Coffee drinks are enjoyed all over the world and vary in ingredients, taste, and brewing methods. But espresso is generally expressed the same way across the globe. It all starts with quality roasted coffee beans.
Step one begins with the perfect grind. Because the espresso machine uses pressure to infuse water in and then through the coffee, it is imperative that the grind be very fine. However, there is such a thing as too fine for espresso. If the coffee is over ground, the portafilter will fill up with water and no liquid will be expelled through to the cup.

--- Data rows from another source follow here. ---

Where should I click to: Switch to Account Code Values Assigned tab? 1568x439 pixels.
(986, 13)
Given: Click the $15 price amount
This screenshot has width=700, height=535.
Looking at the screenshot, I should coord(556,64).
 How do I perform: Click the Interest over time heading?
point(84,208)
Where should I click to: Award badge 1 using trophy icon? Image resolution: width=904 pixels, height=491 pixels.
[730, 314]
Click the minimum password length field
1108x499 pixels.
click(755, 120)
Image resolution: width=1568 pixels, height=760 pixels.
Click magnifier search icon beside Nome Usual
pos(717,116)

Once ground correctly, the coffee is tamped down into the portafilter, usually with a hand tamping device. This is where the amount of espresso to be used is determined and some highly trained baristas will even weigh the grounds to a precise amount. The purpose of this is to level out the fine coffee grounds and pack them together so that air does not circulate during the pouring process. Using the right-sized tamper to fit perfectly into your portafilter is highly recommended.
After tamping the coffee, the portafilter is attached to the espresso machine. Generally, this will be a left to right motion stopping once the handle is tight to the machine. If this step is not done correctly, there will be a loss of pressure and thus a leak in the pour. Some portafilters dispense the espresso on both sides, requiring the barista to use either a wide-mouthed cup or two shot glasses.
If you are using a manual machine, you will have more flexibility in how you pour shots. Whereas an automatic machine will likely do many of these steps for you. Check the pressure on your machine and press the brew button until the desired shots are completed. There should be a small amount of crema at the top of the shot glasses of espresso. This is the carbon dioxide extruding from the pressed coffee.